Why I Dislike Metrics
Metrics are used to measure a researcher’s output. How many publications? Patents? Students? Where are they publishing? Are they being cited? How many dollars in grants are they pulling in?
It’s tricky, because researchers at universities do need to be held accountable for the money invested in them — and the opportunity given to them that may have been given to another. Yet the outcomes of research can be diffuse, slow to materialise and hard to evaluate. A great conceptual breakthrough may have little impact initially. The investigator may have been fired by the time it is recognised. How does a non-expert administrator (who holds the purse strings) distinguish between a researcher who is ahead of the curve, and so not being cited because there are few others working on similar ideas, and one who is poorly cited because they are simply dull? Both are likely to have a tough time getting grant money, too.
Such an administrator falls back on metrics. Impact factors, grant dollars accrued, and so on. Complex formulas are developed. So much for a publication in one of these journals, less for one in these; citation rates are multiplied by this and divided by that, papers with a lot of authors [are|are not] (choose one) down-rated…and when government agencies that dole out grant money choose a particular metric, there’s really no choice.
Just looking at publications, once sheer numbers was the ‘in’ thing. Then it was citations. Then the H-index, the M-index, the insert-your-own-clever-metric-here-index, who knows. Now there are scores that mean publications in lower-ranked journals will actually count against a researcher, such that when comparing two researchers, one with four papers in ‘top’ journals and one with four in top and three in middle, the latter would actually be penalised relative to the first.
I cannot understand how this can be considered equitable, reasonable or sensible. I recognise that it is better to have high impact than low. I recognise that staff who consistently fail to have high impact need to improve that record. I have no problem with that. But the idea that a tail of papers in lower ranked journals is to be penalised is short-sighted, counter-productive and shows a lack of understanding about how science works. I will not speak for other fields.
(1) If I have a postgraduate student, or even an honours student, who had produced a nice result, a novel result, but not a high-impact result, I must now deny them the right to publish that result and build their publication record. They will finish their studies with fewer papers, less experience in writing up their work, a poor publication record, and less chance of employment. Writing for publication is a valuable part of a student’s training. By publishing a (possibly minor) paper extracted from their thesis before the thesis is submitted, a scholar gets feedback on their work and their writing ability from a wide audience, begins to build a profile, and can be more confident that the thesis will be passed because a component of it has already passed peer review.
(2) It would be easy for any such rules to be biased against staff publishing in certain areas. Who decides what is a ‘top’ journal? How is this harmonised across fields? Some fields are oddly replete with high-ranking journals and some have a dearth. This needs to be recognised.

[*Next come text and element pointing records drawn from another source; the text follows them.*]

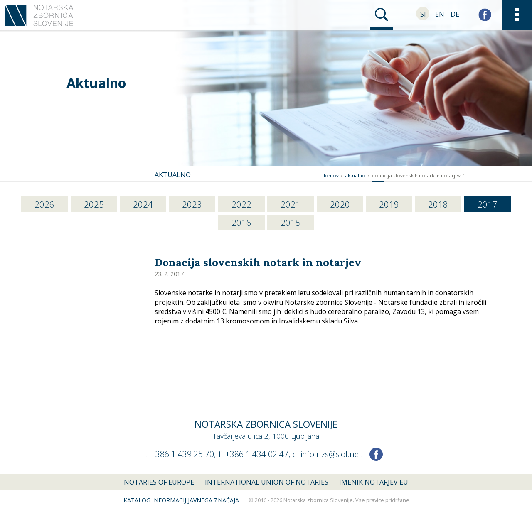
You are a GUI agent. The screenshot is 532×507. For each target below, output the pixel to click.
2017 (488, 204)
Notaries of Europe (159, 482)
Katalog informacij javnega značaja (181, 500)
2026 (44, 204)
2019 (389, 204)
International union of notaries (266, 482)
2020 (340, 204)
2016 (241, 222)
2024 (143, 204)
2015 (290, 222)
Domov (330, 175)
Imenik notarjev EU (373, 482)
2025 (94, 204)
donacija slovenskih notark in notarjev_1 (419, 175)
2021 (290, 204)
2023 (192, 204)
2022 (241, 204)
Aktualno (96, 83)
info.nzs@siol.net (331, 454)
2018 (438, 204)
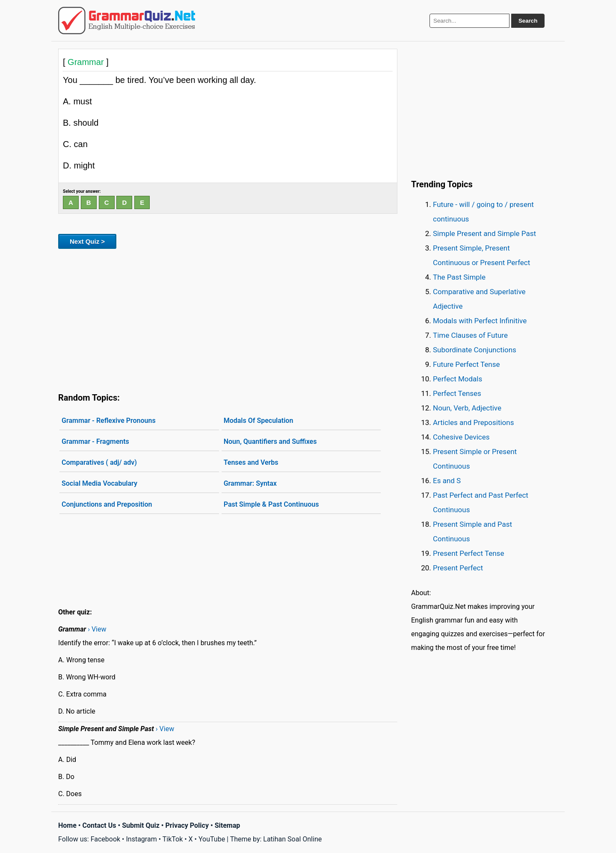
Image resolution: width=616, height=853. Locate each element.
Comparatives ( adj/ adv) (99, 462)
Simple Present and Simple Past (484, 233)
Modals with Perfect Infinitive (480, 320)
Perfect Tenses (457, 393)
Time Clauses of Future (470, 335)
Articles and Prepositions (473, 422)
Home (67, 825)
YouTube (211, 839)
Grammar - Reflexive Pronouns (109, 420)
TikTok (173, 839)
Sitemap (227, 825)
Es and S (447, 480)
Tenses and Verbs (251, 462)
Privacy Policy (187, 825)
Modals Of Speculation (258, 420)
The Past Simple (459, 277)
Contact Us (99, 825)
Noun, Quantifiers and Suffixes (270, 441)
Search (527, 21)
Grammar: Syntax (250, 483)
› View (97, 629)
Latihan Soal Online (292, 839)
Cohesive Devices (461, 437)
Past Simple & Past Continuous (271, 504)
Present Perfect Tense (468, 553)
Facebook (105, 839)
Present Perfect (458, 568)
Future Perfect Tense (466, 364)
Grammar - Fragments (95, 441)
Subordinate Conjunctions (474, 349)
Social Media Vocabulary (99, 483)
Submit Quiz (141, 825)
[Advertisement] (228, 319)
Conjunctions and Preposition (107, 504)
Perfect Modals (457, 379)
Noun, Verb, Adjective (467, 408)
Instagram (141, 839)
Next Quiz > (87, 241)
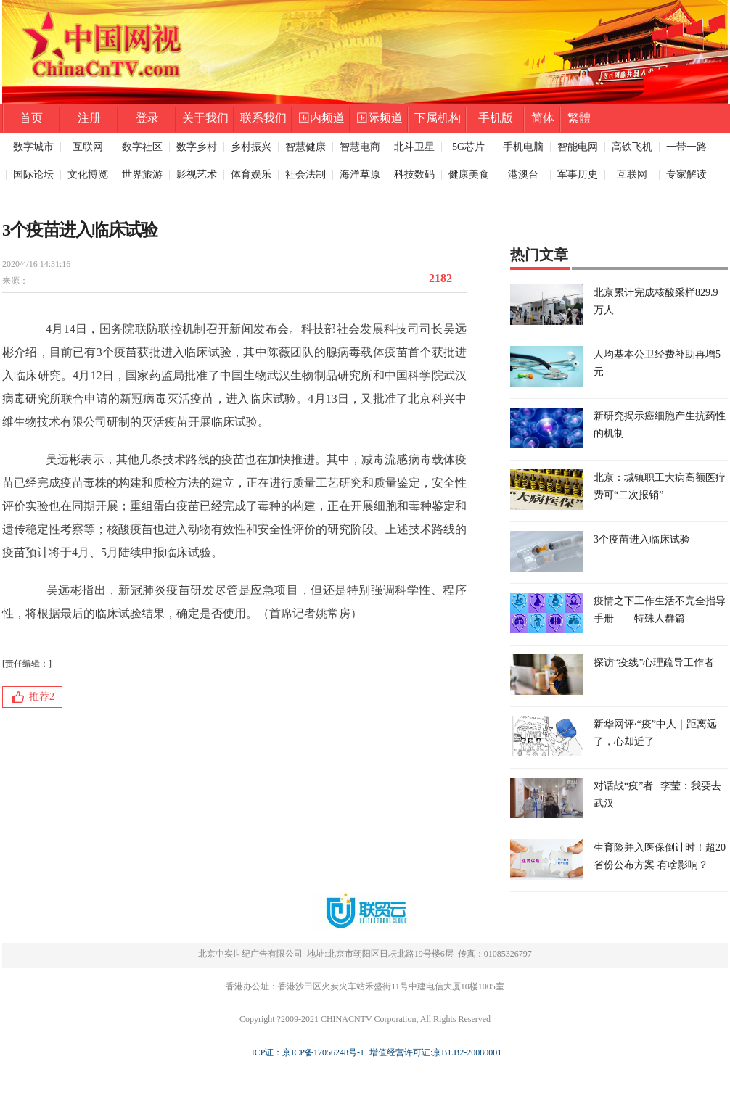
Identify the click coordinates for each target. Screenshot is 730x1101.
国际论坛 (33, 174)
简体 (542, 118)
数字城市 (33, 146)
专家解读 (686, 174)
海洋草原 (360, 174)
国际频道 (379, 118)
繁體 (579, 118)
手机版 (495, 118)
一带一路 (686, 146)
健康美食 (468, 174)
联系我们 (263, 118)
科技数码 (414, 174)
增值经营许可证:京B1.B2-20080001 (433, 1052)
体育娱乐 (251, 174)
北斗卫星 (414, 146)
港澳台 (523, 174)
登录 (147, 118)
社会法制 (305, 174)
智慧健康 (305, 146)
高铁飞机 (632, 146)
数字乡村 (196, 146)
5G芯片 (468, 146)
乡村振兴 (251, 146)
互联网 (88, 146)
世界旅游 (142, 174)
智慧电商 (360, 146)
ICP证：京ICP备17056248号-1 (308, 1052)
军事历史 (577, 174)
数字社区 (142, 146)
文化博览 (87, 174)
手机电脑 (523, 146)
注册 (89, 118)
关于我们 (205, 118)
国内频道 (321, 118)
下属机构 (437, 118)
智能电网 (577, 146)
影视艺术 (196, 174)
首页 (31, 118)
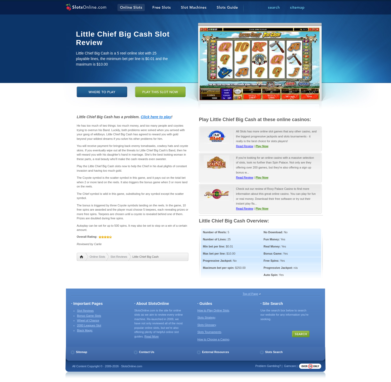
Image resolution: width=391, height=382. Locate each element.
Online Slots (97, 256)
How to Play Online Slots (213, 310)
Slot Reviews (118, 256)
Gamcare (290, 366)
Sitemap (81, 352)
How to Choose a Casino (213, 339)
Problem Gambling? (268, 366)
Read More (152, 336)
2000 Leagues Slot (89, 325)
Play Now (261, 146)
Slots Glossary (206, 324)
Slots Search (274, 352)
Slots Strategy (206, 317)
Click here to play (156, 117)
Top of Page (250, 293)
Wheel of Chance (88, 320)
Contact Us (146, 352)
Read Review (244, 146)
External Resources (215, 352)
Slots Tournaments (209, 332)
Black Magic (84, 330)
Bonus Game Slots (89, 315)
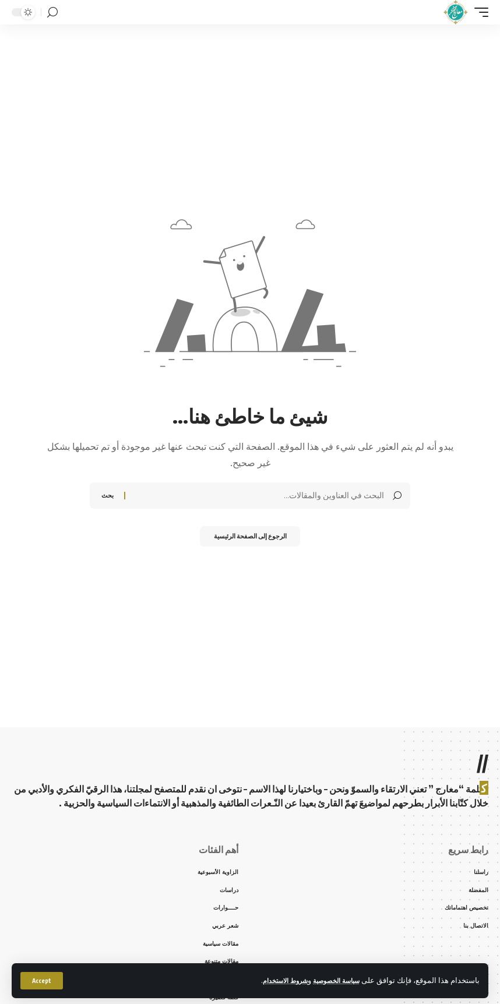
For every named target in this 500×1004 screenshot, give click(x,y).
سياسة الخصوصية (332, 980)
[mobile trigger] (478, 12)
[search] (52, 12)
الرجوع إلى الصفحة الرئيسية (250, 537)
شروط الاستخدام (271, 980)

(3) Science is a dialogue, a discussion. Many important results come from bringing together many small results. By forcing staff to only publish their highest-impact work, many results that might be useful to other workers in the field will never see the light of day, will never contribute to the debate. This holds back the field. To give a simple example, databases like the Inorganic Crystal Structure Database are populated by thousands of individually minor results. Most of these were not published in high-impact journals, yet data mining across that database and others has produced powerful results that are of great value. Great cathedrals can be made from many small bricks. This policy prevents those bricks from accumulating. It works against the fundamental (okay, and idealised) nature of science as a transparent, collaborative enterprise.

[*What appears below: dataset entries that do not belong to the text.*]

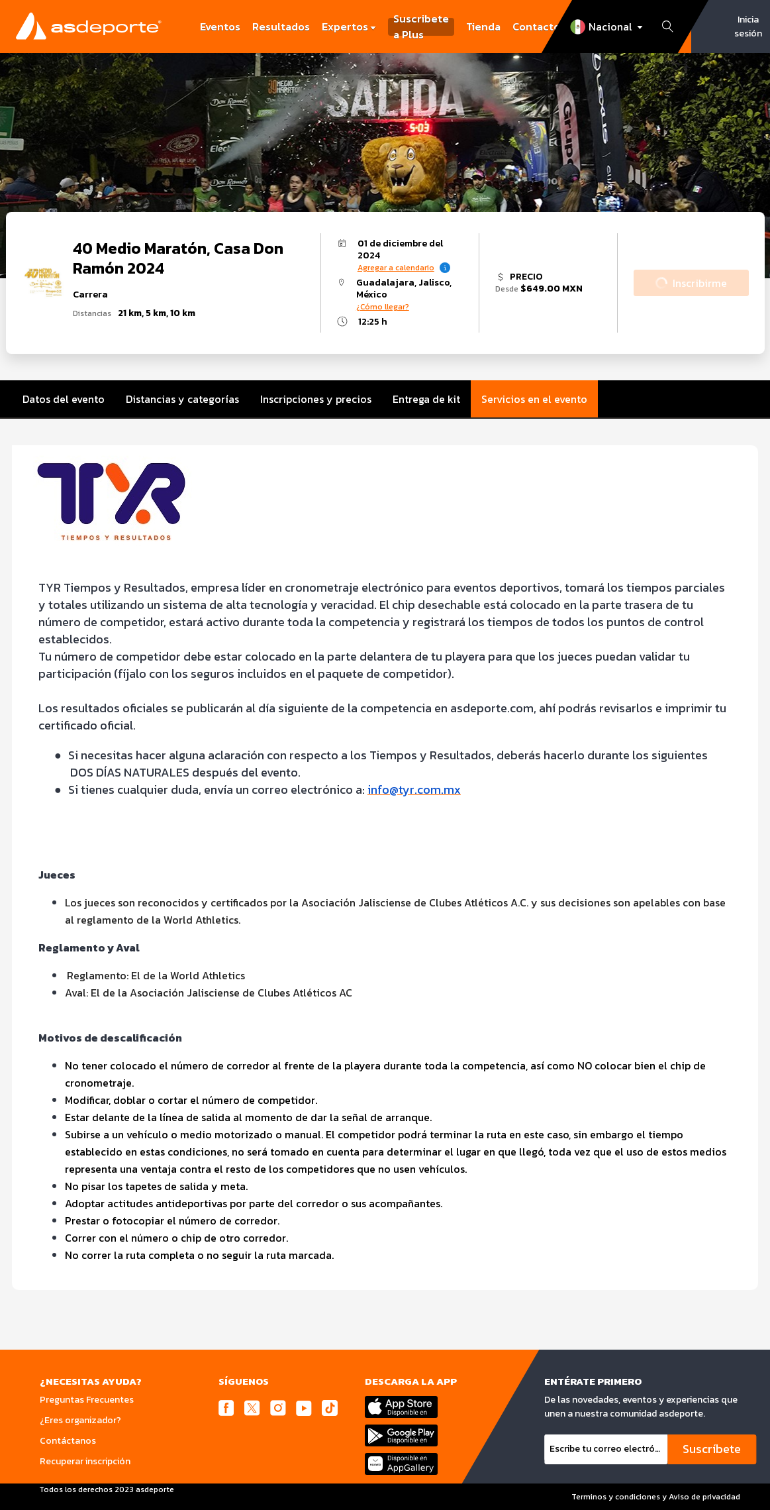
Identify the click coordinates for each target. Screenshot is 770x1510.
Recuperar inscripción (85, 1461)
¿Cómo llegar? (382, 307)
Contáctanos (68, 1441)
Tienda (483, 26)
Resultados (281, 26)
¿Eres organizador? (80, 1420)
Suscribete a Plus (421, 26)
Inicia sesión (748, 26)
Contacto (536, 26)
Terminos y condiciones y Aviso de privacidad (655, 1497)
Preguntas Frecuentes (87, 1400)
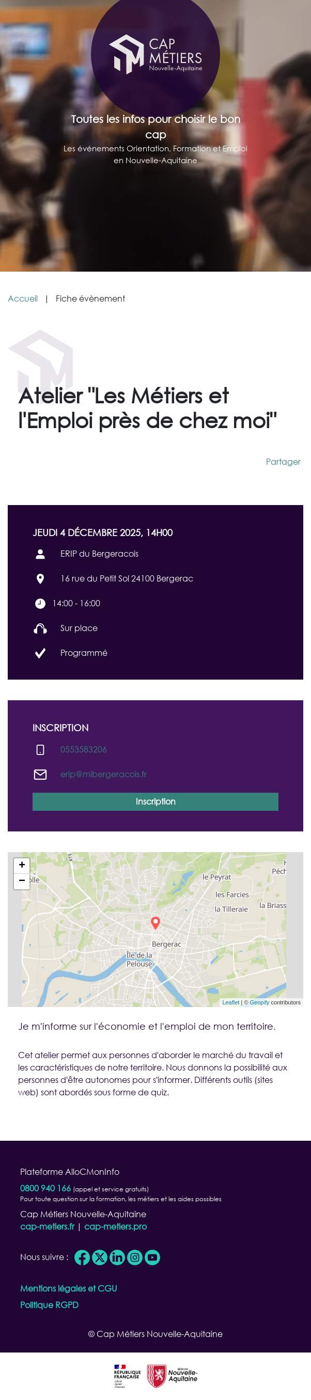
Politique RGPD (49, 1304)
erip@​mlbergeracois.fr (103, 773)
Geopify (260, 1002)
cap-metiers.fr (47, 1226)
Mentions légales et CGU (68, 1288)
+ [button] (22, 866)
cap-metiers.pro (115, 1226)
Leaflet (230, 1002)
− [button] (22, 881)
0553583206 (83, 749)
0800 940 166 (45, 1188)
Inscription (156, 801)
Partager (283, 461)
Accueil (23, 298)
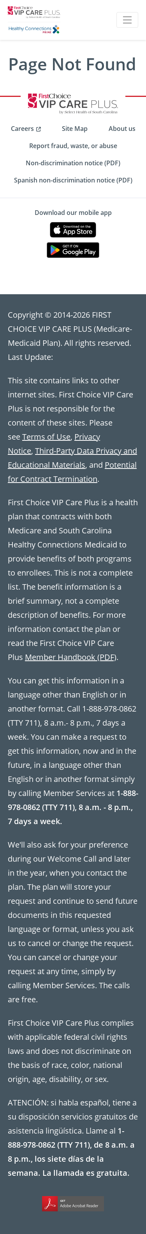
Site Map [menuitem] (75, 128)
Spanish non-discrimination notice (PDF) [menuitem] (73, 180)
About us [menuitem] (122, 128)
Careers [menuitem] (22, 128)
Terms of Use (46, 436)
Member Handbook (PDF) (70, 657)
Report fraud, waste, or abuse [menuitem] (73, 145)
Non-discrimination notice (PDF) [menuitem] (73, 163)
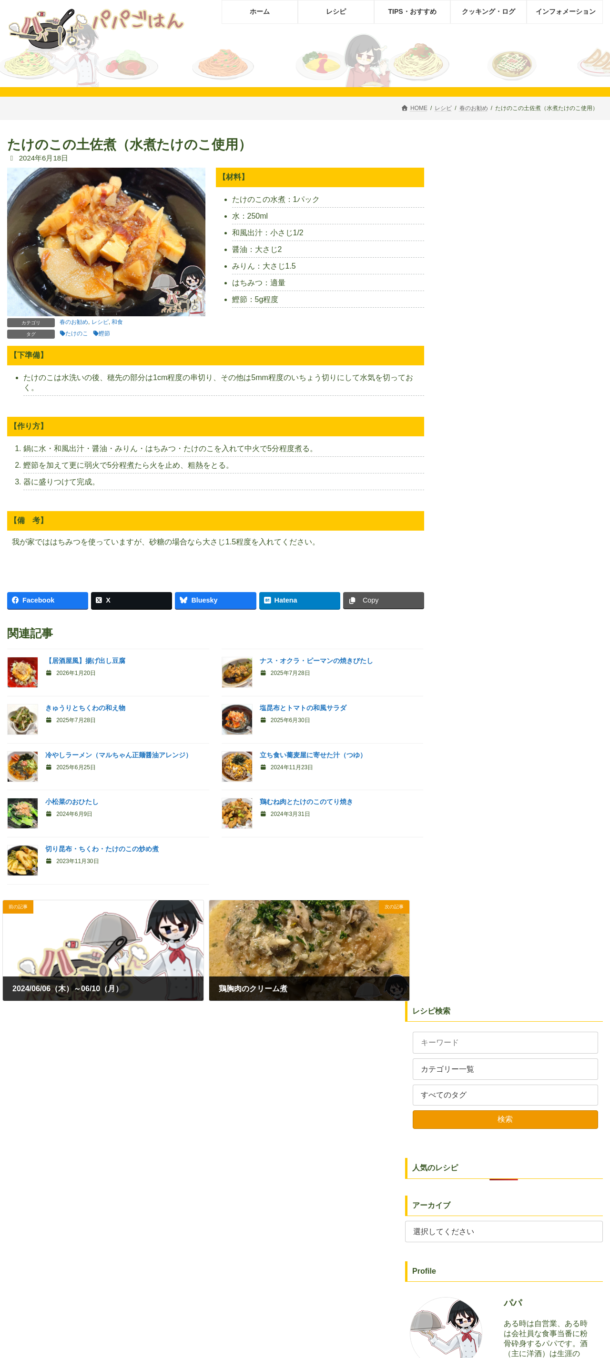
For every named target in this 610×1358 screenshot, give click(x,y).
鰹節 (104, 333)
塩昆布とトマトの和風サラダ (303, 708)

(4) Building of collaborations will be inhibited. If I have a colleague at a university or facility (like a synchrotron, say) who is not subject to the same rules, they will quite reasonably say that a piece of work may not be ‘high-impact’, but is worth publishing nonetheless, and I will have to either accept the impact on my own record or deny publication. That is hardly a great way to build a relationship.
(5) Metrics have a habit of being applied retrospectively. Evaluating my performance in 2015 or 2016 (or even further back) against criteria that were not in force or even available at the time is simply unethical. If organisations are going to use metrics, it is because they want to (a) select staff that are performing at a high level and (b) encourage staff to perform at what is considered to be a high level. Evaluating staff who have been trying to satisfy one regime against totally new criteria is unfair and unreasonable, yet happens all the time. There need to be grandfather clauses.
I fully agree that we need to do high-impact science. I fully agree that staff need to be encouraged to publish in top journals. But actively precluding publishing in lesser, but still sound, journals is short-sighted and dangerous, and an example of how the careless use of metrics is destructive. Perhaps metrics are a necessary evil, but I have yet to see whether they do more good than harm.